Page 1 of 1

Rk Hunter Warnings...

Posted: 2014/09/26 06:30:40
by magicalwonders
I've got a new VPS and have been working my way through the warnings produced by RkHunter over the last week. I've managed to reduce the number of warnings from dozens to 8. However, I'm a bit stumped on the following warnings -
Warning: Hidden file found: /etc/.zabbix_agent.conf.swp: Vim swap file, version 7.2
Warning: Hidden file found: /usr/share/man/man5/.k5login.5.gz: gzip compressed data, from Unix, max compression
Warning: Hidden file found: /usr/share/man/man5/.k5identity.5.gz: gzip compressed data, from Unix, max compression
Warning: Hidden file found: /usr/share/man/man1/..1.gz: gzip compressed data, from Unix, max compression
From what I can find out from searching, they all appear to be false positives, but no advice found on how to stop them appearing on the report.

Also, this one is proving to be a bit tricky -
Warning: Suspicious file types found in /dev:
/dev/.udev/queue.bin: data
I found a reference to that warning here - https://atomicorp.com/forums/viewtopic.php?f=3&t=6025
It seems to suggest that this was an issue with rkHunter and provides a work-around. But that was two years ago.

I'm hoping someone can advise on how to stop the above messages being reported each day ?

Many thanks,

Myles

Re: Rk Hunter Warnings...

Posted: 2014/09/29 06:00:40
by unspawn
See the RKH FAQ or rkhunter-users mailing list archive for "ALLOWHIDDENFILE".

Re: Rk Hunter Warnings...

Posted: 2014/09/29 07:39:47
by magicalwonders
unspawn wrote:See the RKH FAQ or rkhunter-users mailing list archive for "ALLOWHIDDENFILE".
Yes, I found a reference to that earlier today, so I think I may have that fixed now. I'll see what happens in the report tomorrow!

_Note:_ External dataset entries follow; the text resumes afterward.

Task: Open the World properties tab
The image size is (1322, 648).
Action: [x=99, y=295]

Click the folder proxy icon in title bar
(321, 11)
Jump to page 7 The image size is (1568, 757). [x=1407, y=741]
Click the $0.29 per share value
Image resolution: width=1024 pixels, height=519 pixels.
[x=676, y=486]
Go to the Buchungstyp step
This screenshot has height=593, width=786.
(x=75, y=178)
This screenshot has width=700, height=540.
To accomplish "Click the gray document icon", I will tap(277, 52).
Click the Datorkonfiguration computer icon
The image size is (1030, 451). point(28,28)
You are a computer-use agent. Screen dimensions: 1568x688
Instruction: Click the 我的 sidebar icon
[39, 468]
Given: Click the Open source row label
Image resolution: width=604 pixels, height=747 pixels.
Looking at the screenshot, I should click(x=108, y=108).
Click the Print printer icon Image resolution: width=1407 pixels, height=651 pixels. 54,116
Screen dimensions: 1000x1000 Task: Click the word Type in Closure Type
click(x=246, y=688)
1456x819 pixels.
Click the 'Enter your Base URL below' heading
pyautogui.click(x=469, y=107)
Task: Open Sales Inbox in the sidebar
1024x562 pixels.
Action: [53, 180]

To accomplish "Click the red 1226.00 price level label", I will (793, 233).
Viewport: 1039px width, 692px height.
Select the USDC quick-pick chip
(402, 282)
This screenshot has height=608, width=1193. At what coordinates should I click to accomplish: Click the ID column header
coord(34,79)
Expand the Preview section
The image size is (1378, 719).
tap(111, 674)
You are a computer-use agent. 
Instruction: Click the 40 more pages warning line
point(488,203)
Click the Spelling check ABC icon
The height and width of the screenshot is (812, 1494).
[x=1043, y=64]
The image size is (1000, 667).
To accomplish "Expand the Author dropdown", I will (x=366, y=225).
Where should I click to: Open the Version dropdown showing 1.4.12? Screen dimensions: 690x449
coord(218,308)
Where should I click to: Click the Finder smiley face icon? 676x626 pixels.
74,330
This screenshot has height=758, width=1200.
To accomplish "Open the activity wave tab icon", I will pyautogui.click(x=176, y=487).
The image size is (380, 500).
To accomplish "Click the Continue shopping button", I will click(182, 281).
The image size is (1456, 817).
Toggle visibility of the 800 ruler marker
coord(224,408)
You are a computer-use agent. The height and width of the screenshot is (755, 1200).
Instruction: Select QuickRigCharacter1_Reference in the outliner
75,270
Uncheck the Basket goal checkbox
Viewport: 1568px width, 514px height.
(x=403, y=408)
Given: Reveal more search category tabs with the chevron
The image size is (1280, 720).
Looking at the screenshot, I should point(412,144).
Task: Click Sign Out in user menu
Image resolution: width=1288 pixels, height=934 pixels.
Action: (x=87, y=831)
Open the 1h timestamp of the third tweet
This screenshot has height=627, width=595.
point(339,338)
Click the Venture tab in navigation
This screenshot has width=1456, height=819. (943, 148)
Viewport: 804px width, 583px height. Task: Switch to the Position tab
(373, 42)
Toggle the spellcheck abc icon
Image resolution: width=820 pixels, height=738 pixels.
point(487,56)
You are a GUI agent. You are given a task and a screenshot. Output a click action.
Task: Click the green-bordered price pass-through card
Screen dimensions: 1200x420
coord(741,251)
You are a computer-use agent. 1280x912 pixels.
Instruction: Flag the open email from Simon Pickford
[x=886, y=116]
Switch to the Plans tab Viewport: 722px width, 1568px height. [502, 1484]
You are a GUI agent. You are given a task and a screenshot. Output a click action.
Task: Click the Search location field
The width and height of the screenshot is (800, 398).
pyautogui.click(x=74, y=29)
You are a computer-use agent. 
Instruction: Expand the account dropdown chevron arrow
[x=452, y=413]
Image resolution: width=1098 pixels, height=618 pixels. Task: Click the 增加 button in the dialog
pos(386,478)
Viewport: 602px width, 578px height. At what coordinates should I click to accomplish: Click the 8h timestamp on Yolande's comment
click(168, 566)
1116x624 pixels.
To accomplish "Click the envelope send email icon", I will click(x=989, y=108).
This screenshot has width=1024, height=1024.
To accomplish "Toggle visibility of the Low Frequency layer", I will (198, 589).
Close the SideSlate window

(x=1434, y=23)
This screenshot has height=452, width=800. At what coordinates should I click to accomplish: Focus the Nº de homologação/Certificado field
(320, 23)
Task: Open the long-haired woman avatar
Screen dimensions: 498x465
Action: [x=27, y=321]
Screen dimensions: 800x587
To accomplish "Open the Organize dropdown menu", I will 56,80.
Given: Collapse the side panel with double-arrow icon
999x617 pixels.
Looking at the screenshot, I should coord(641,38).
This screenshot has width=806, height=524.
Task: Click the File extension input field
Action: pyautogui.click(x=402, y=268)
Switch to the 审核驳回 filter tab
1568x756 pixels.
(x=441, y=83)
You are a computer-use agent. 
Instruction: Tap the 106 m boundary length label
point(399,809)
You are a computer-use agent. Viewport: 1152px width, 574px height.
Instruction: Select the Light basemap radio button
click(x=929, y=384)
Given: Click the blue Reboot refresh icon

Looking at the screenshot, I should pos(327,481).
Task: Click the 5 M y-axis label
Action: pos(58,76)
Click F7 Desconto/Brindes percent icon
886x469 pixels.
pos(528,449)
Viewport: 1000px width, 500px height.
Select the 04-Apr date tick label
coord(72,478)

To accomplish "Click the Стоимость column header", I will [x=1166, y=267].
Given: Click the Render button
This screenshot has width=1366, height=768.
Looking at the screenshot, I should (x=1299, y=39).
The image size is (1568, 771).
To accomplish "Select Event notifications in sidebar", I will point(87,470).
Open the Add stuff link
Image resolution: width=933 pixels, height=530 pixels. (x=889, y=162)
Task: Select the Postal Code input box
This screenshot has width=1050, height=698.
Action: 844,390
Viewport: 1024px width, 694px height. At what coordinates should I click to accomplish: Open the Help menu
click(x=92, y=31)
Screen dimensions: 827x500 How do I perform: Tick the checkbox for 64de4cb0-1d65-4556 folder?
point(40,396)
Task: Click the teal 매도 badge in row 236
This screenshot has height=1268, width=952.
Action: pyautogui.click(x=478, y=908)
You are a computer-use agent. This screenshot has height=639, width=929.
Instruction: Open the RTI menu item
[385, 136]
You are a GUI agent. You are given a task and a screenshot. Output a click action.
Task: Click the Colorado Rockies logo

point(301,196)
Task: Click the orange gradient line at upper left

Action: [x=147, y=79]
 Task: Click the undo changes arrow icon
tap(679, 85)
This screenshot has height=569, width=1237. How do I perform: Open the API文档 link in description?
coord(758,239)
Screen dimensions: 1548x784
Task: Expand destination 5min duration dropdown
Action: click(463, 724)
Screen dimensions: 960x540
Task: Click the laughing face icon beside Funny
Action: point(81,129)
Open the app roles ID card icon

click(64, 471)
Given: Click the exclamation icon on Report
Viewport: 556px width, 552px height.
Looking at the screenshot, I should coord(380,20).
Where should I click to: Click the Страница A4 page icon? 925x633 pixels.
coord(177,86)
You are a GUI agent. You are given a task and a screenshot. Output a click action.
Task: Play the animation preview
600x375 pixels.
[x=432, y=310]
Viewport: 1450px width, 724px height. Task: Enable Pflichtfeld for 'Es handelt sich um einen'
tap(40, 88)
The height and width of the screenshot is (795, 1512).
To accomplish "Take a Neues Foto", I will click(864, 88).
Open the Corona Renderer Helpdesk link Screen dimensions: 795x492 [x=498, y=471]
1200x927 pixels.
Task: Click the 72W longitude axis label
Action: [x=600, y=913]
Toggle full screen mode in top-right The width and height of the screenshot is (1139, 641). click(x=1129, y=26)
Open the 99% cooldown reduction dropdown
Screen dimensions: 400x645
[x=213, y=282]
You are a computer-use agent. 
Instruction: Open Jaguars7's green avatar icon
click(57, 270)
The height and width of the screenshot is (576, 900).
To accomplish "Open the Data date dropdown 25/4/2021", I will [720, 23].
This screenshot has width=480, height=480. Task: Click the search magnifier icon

The only warning I'm stuck on now is this one -
Warning: The command '/usr/bin/whatis' has been replaced by a script: /usr/bin/whatis: POSIX shell script text executable
I've found a few references to it on Google, but not what the fix is! If anyone has any ideas?

Re: Rk Hunter Warnings...

Posted: 2014/09/29 07:48:40
by TrevorH
It's also normal on CentOS machines.

Code: Select all

[root@trevor4 ]# file /usr/bin/whatis 
/usr/bin/whatis: POSIX shell script text executable
[root@trevor4 ]# rpm -qf /usr/bin/whatis
man-1.6f-32.el6.x86_64
[root@trevor4 ]# rpm -V man
[root@trevor4 ]# 

Re: Rk Hunter Warnings...

Posted: 2014/09/29 08:26:51
by magicalwonders
TrevorH wrote:It's also normal on CentOS machines.

Code: Select all

[root@trevor4 ]# file /usr/bin/whatis 
/usr/bin/whatis: POSIX shell script text executable
[root@trevor4 ]# rpm -qf /usr/bin/whatis
man-1.6f-32.el6.x86_64
[root@trevor4 ]# rpm -V man
[root@trevor4 ]# 
Yes, but how do I stop rkHunter reporting it as a problem every day?